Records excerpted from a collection
#####

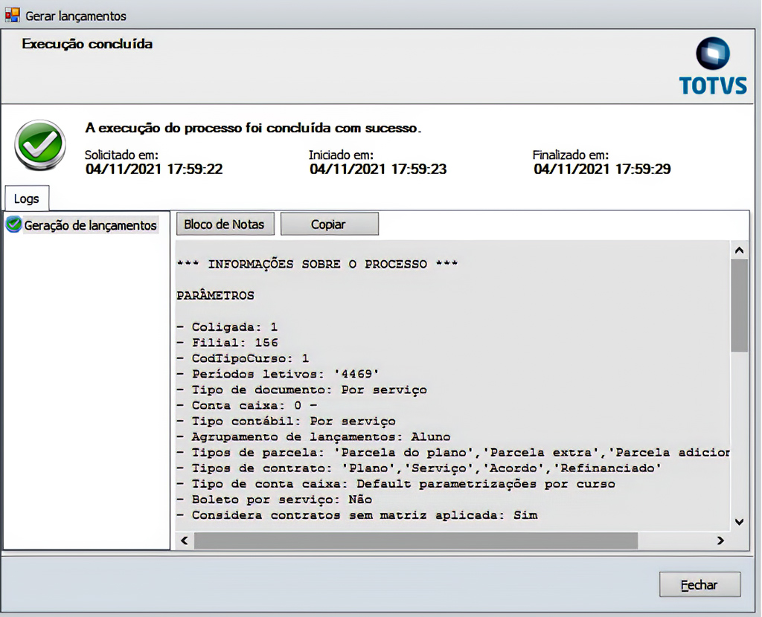
Task: Select the Geração de lançamentos log entry
Action: (x=90, y=225)
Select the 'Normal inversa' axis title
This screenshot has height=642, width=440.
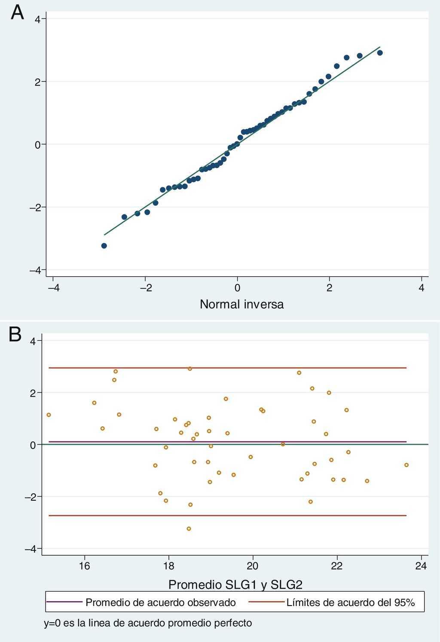tap(241, 304)

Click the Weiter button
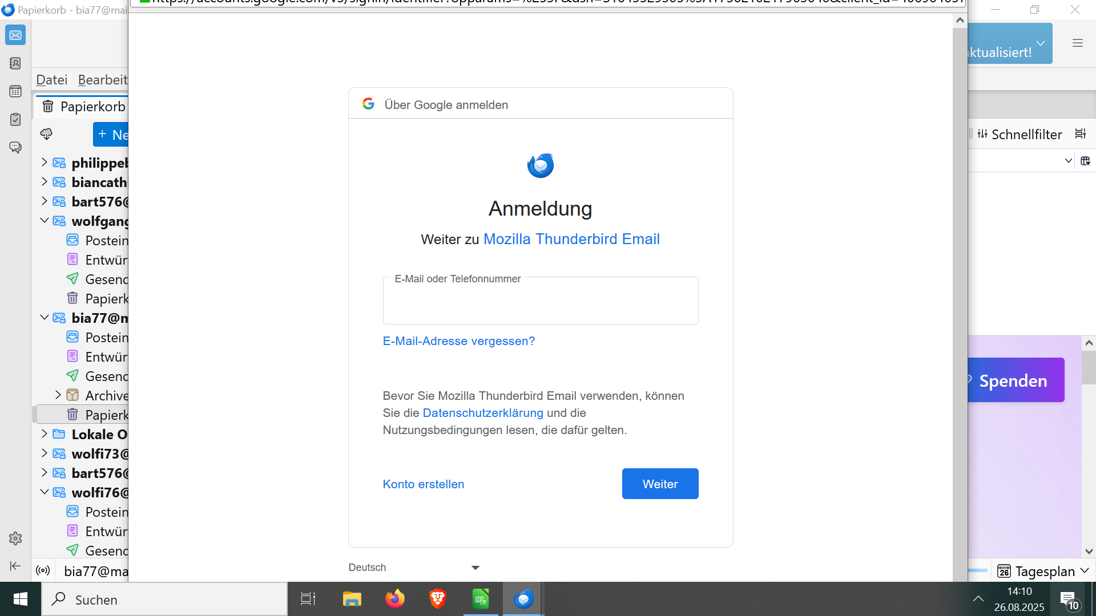[660, 484]
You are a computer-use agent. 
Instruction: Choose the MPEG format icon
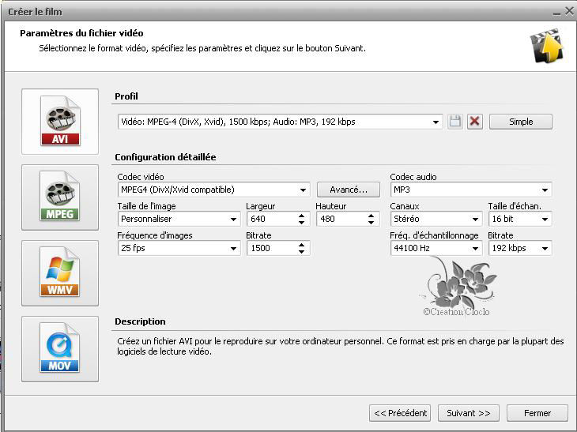(60, 197)
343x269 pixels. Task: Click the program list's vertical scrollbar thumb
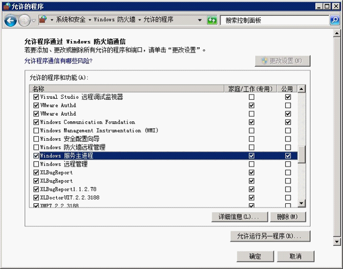302,154
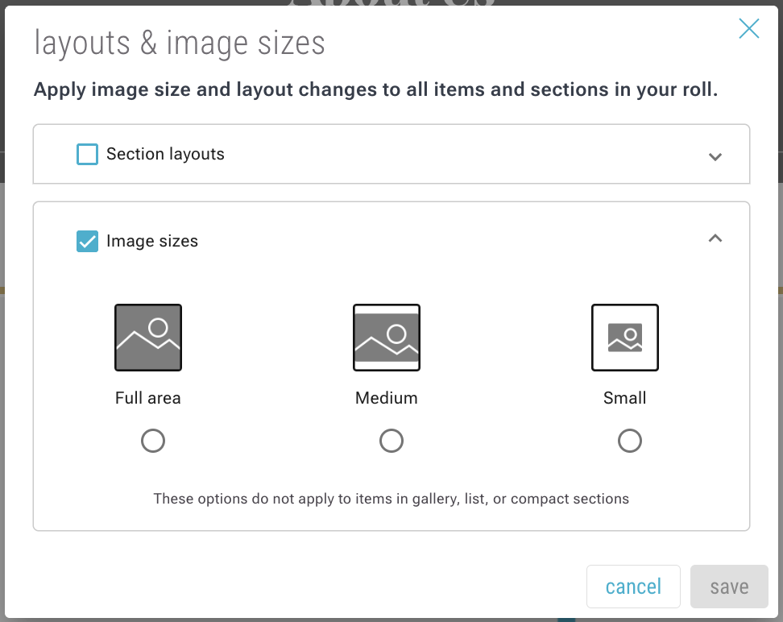Choose the Medium radio button
This screenshot has width=783, height=622.
click(392, 441)
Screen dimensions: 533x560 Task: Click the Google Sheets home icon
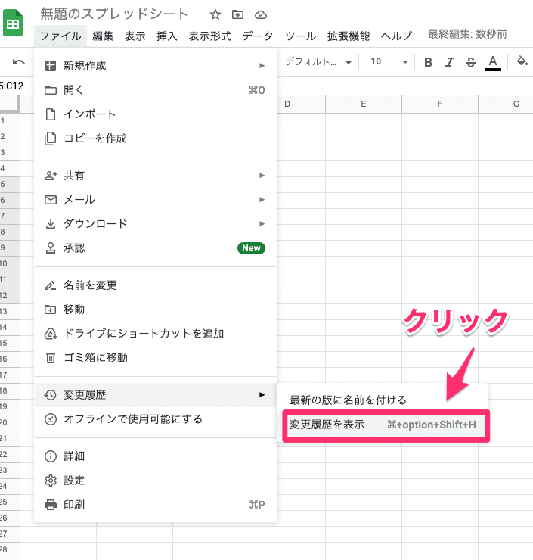(x=13, y=23)
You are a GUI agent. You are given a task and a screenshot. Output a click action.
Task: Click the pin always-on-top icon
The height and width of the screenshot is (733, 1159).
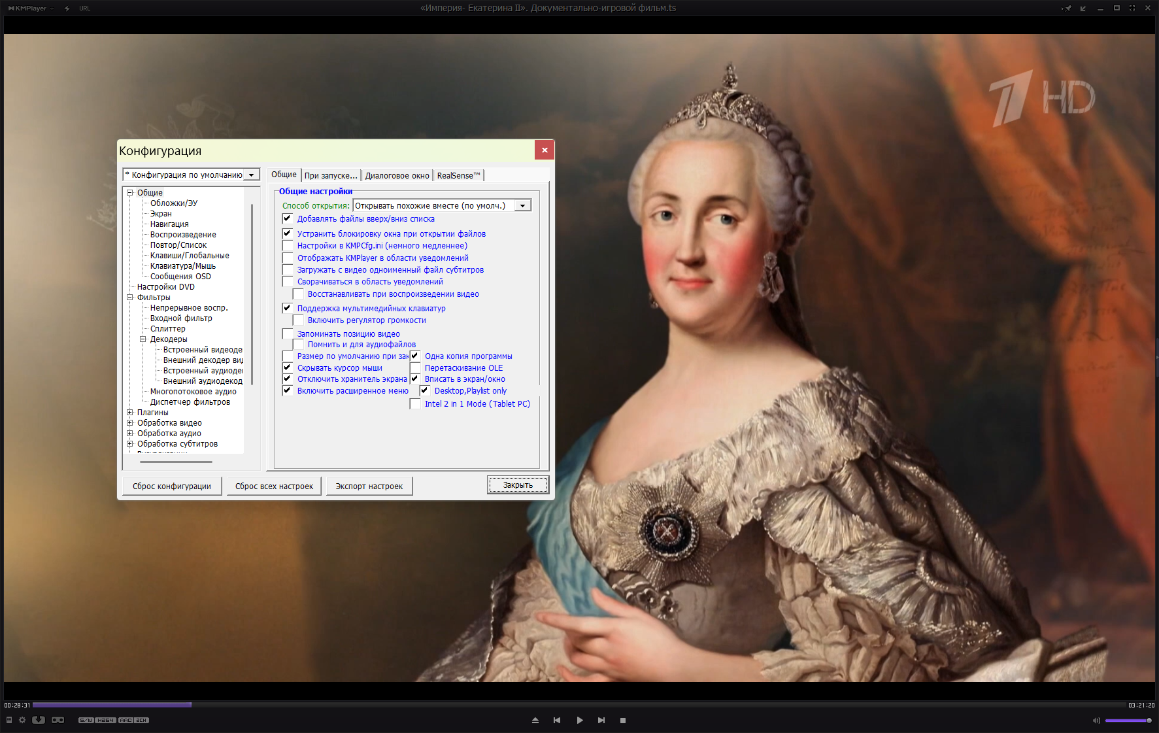[x=1067, y=9]
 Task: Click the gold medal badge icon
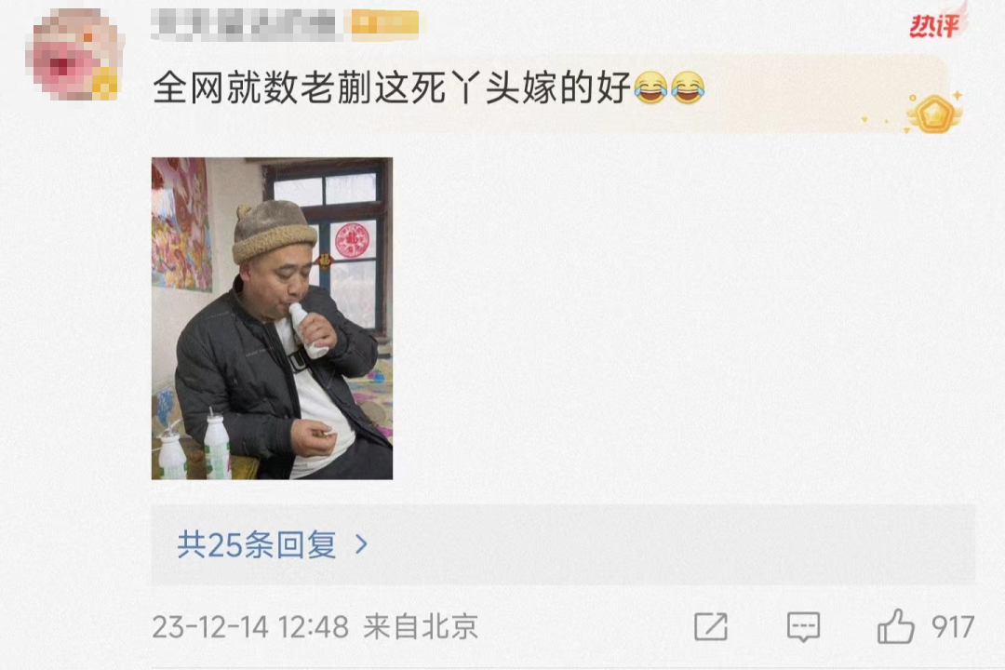[x=933, y=114]
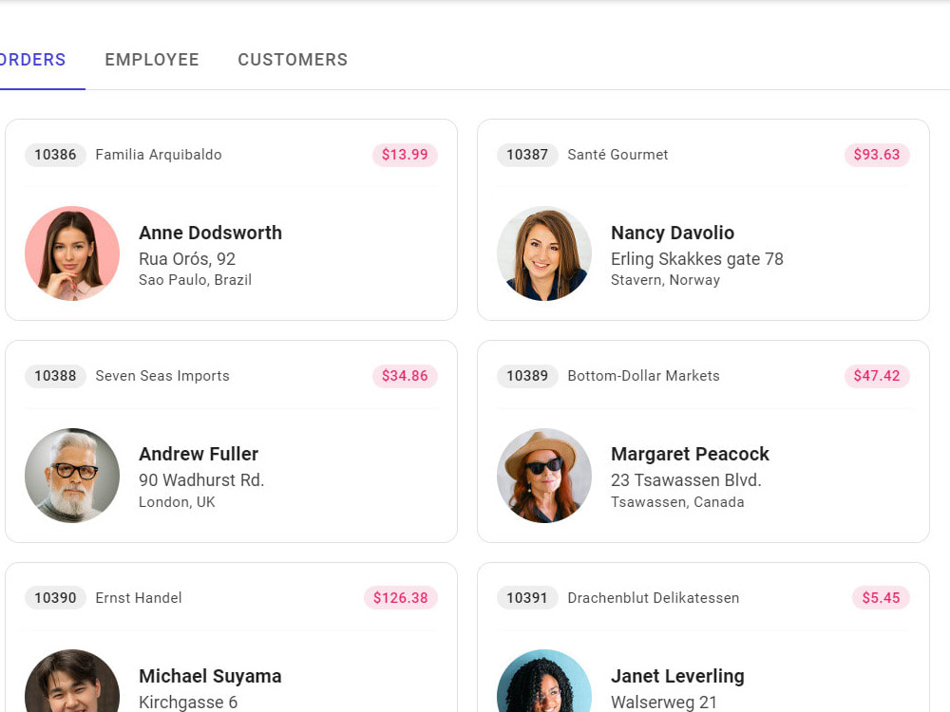Select Janet Leverling's avatar image
The width and height of the screenshot is (950, 712).
click(x=544, y=681)
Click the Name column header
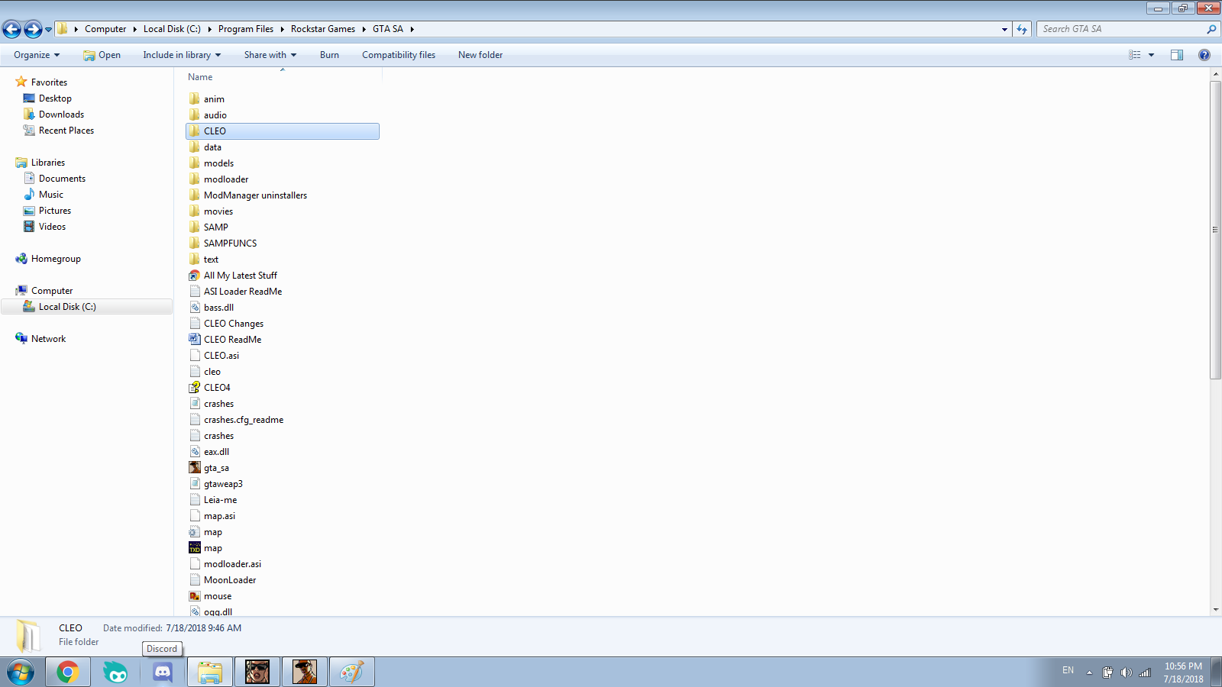Image resolution: width=1222 pixels, height=687 pixels. (201, 77)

#####

— WHAT IS REQUIRED —
Every line from the one that holds "You are a computer-use agent." to the last line of the records above goes into the answer, exactly as written; nothing else does, and no picture does either.

— WRITTEN SOLUTION —
You are a computer-use agent. 
Instruction: Choose the MPEG format icon
(60, 197)
343x269 pixels. Task: Click the program list's vertical scrollbar thumb
302,154
Choose the Medium radio button
This screenshot has width=783, height=622.
click(392, 441)
Screen dimensions: 533x560 Task: Click the Google Sheets home icon
(x=13, y=23)
You are a GUI agent. You are given a task and a screenshot. Output a click action.
Task: Click the pin always-on-top icon
The height and width of the screenshot is (733, 1159).
[x=1067, y=9]
 Task: Click the gold medal badge icon
[x=933, y=114]
Select Janet Leverling's avatar image
The width and height of the screenshot is (950, 712).
click(x=544, y=681)
Click the Name column header
Image resolution: width=1222 pixels, height=687 pixels. (201, 77)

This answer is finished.